Web Developer is a free Firefox add-on that offers a plethora of tools for debugging websites and tweaking browser behavior.

Modern Web browsers are designed to provide the fastest browsing experience possible for users. They use technologies such as caching (saving parts of the page locally for future visits) that are great for end users, but can be major annoyances when developing websites. To switch these features off selectively, I use Web Developer for Firefox.

Web Developer comes as a no-frills toolbar with twelve buttons, each opening its own drop-down menu. Some of these are self-explanatory, such as the Disable menu for disabling caching, Java, JavaScript, and other browser features. Others require a bit more puzzling out, such as the catch-all Miscellaneous menu that you can use for displaying line guides, a ruler, and a magnifier, and for making frames resizable.

Web Developer can be a huge time saver. I recently had to work on a complex JavaScript application, and had to do my work on the server side (not locally). I would save a JavaScript file to FTP and then need to reload the page to see my changes. Because of the way the application was built, hard-refreshing the page with Ctrl + F5 would not get rid of the cached files, and would not show my new changes. Without Web Developer, I would have had to manually clear the cache every time. Web Developer let me solve this with a single option: I just disabled browser caching altogether, and the browser always fetched the latest files.

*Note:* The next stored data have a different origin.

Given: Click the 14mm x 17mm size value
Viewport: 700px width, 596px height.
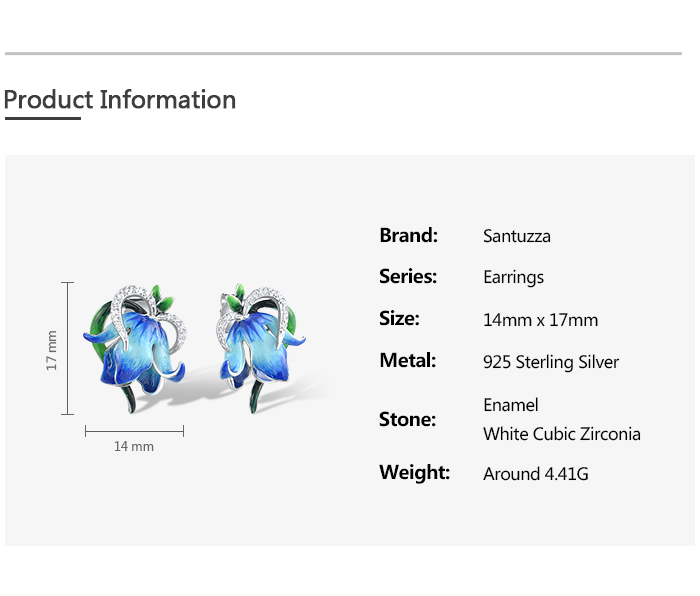Looking at the screenshot, I should click(540, 320).
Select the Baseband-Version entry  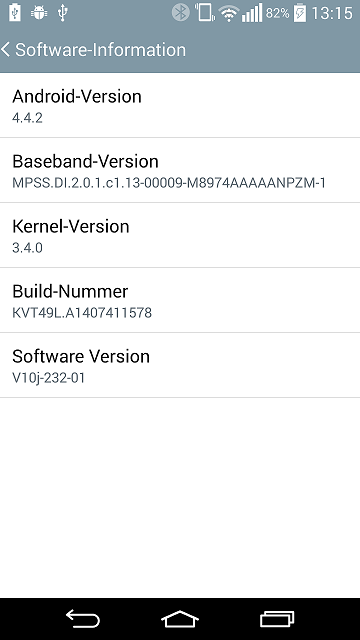(180, 170)
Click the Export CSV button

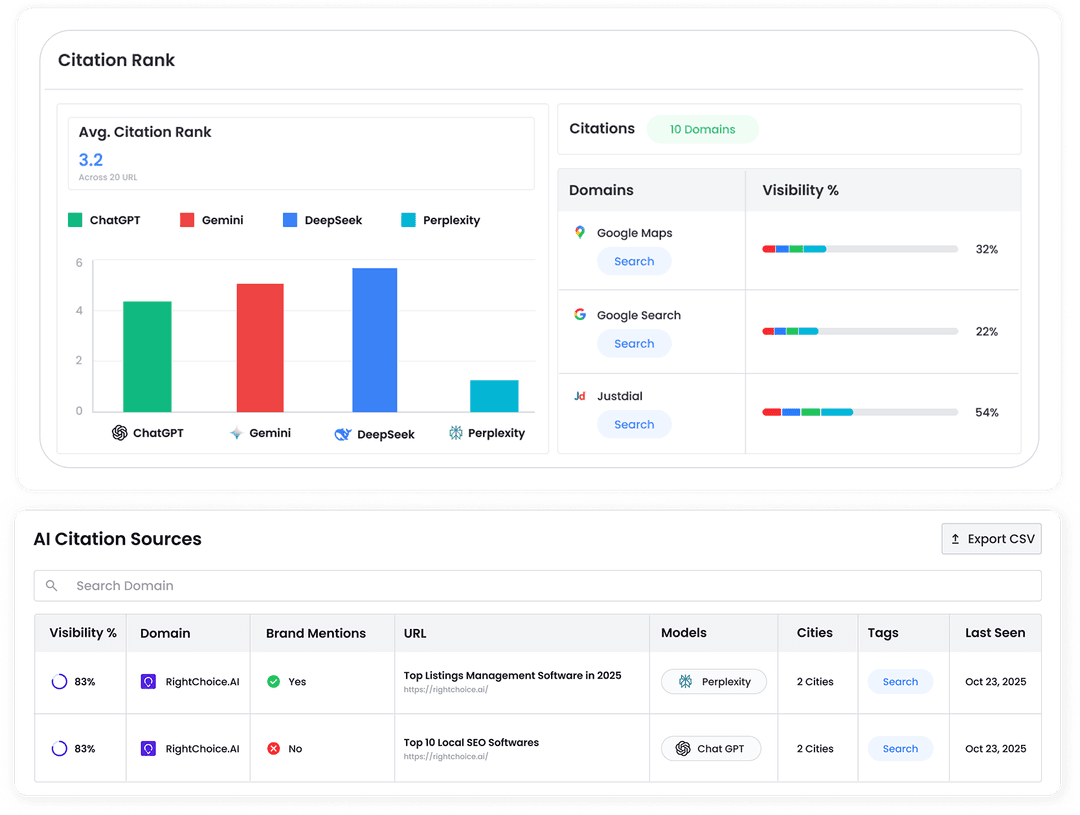click(x=991, y=538)
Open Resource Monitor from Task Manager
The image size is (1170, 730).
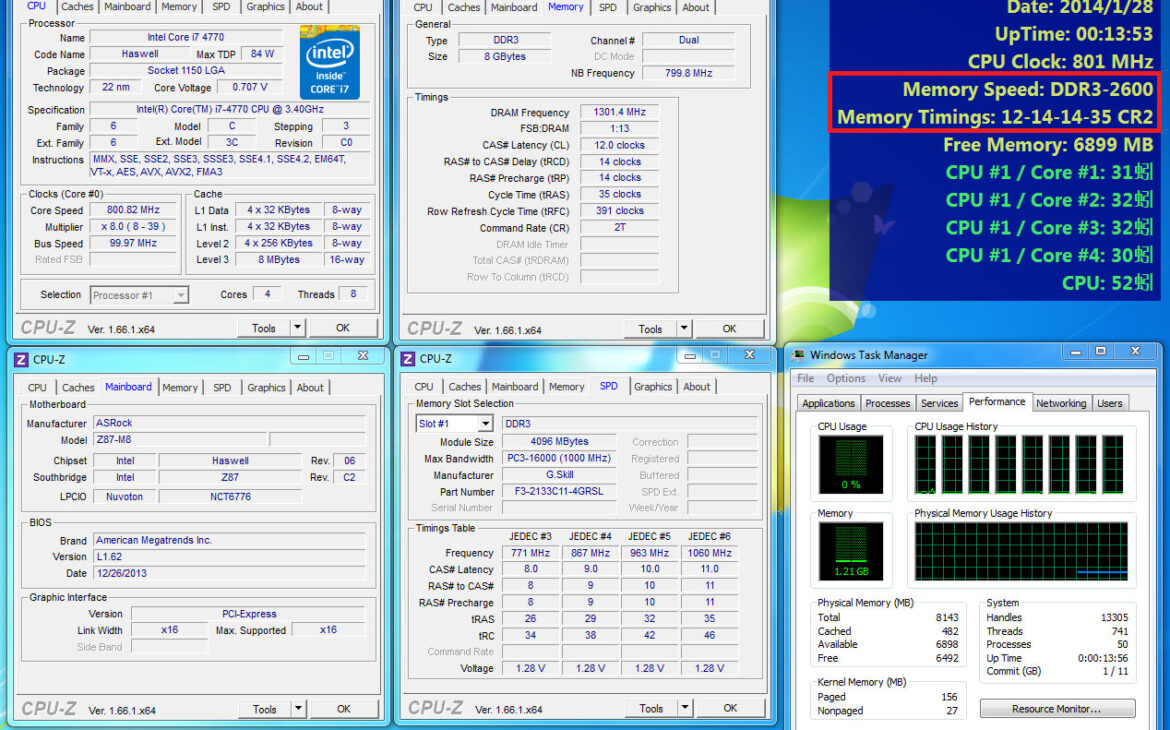1057,708
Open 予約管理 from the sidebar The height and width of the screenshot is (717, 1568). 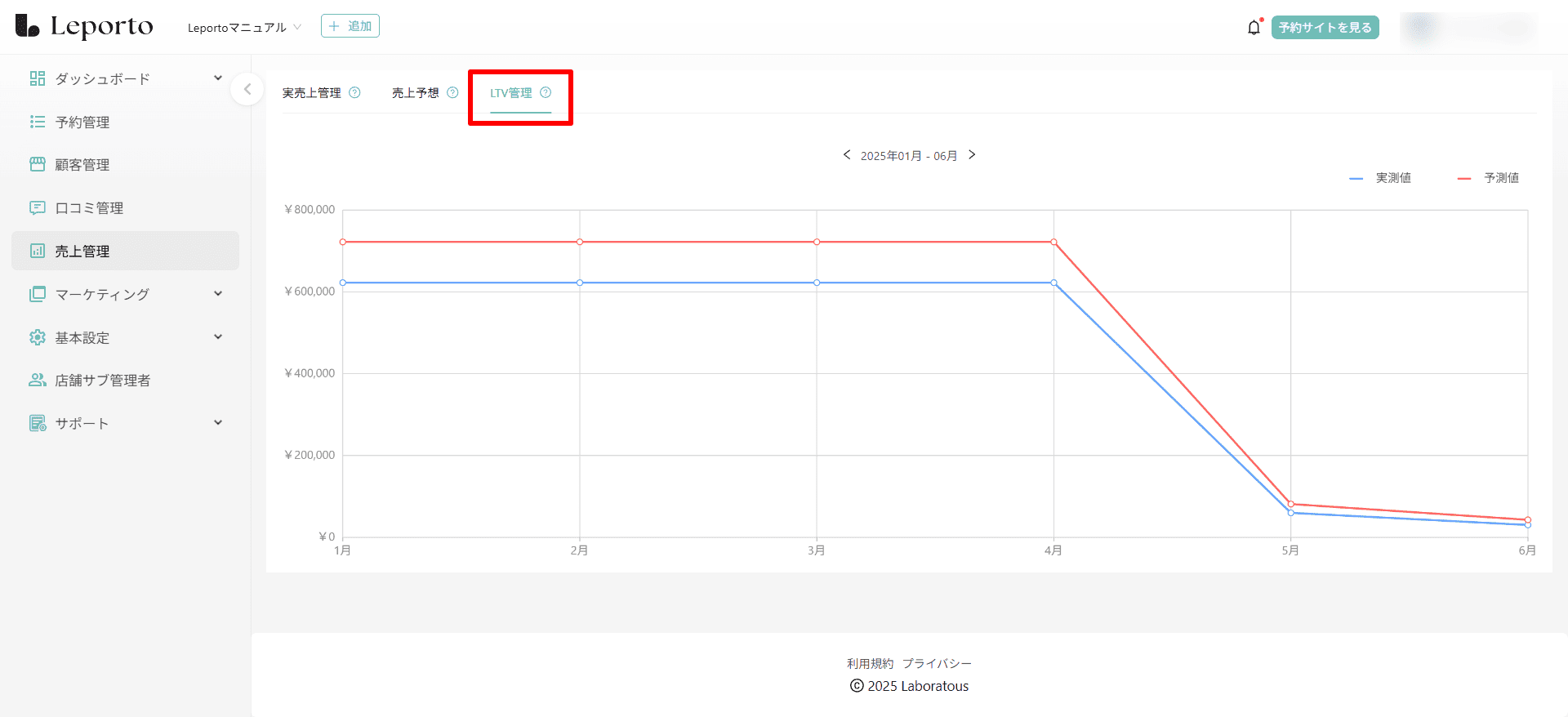click(x=82, y=122)
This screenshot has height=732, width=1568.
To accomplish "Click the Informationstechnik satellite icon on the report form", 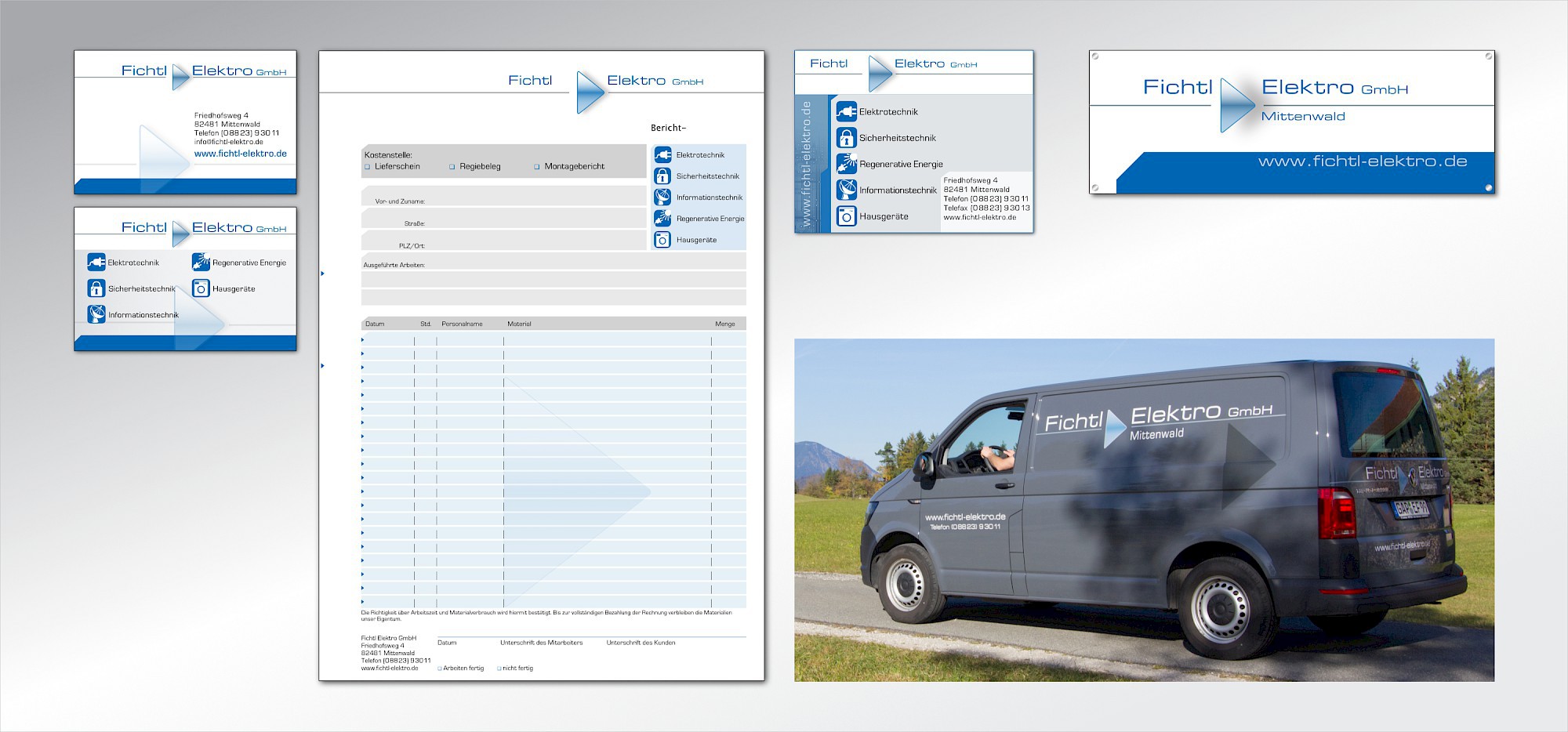I will pyautogui.click(x=662, y=197).
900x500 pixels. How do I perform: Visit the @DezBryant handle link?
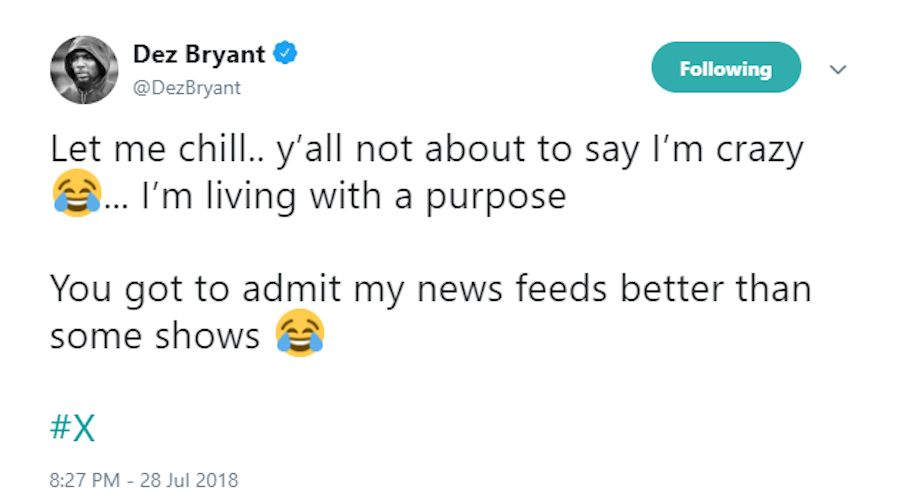[x=187, y=88]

Compared to Mozilla's carefully structured Firefox add-on Firebug, Web Developer feels more like a random collection of tools. Random does not mean haphazard, though: Each of the tools has its use, and they can all come in handy at one time or another. Two quick examples: the Display Image File Sizes option in the Images menu lets you audit an entire page for large images at a glance, and the Outline Tables option in the Outline menu lets you quickly see if tables were used properly (to display tabular data) or as crutches for page layout instead of DIV elements (like in 1998).

Because Web Developer is not thoroughly documented and is built as a toolbox of loosely-related utilities, the best way to become familiar with it is just to play around with it. Thanks to its simple layout, you can simply browse through the menus once and figure out what most items do based just on their labels. If you get stuck, you can always check the brief FAQ posted by author Chris Pederick. It is not extensive, but might help you out of a bind.

Web Developer is available both for Chrome and Firefox, but I use it only on Firefox, in tandem with the excellent Firebug add-on. Together, this combo makes Firefox into a powerhouse browser for developing websites and JavaScript-rich Web apps.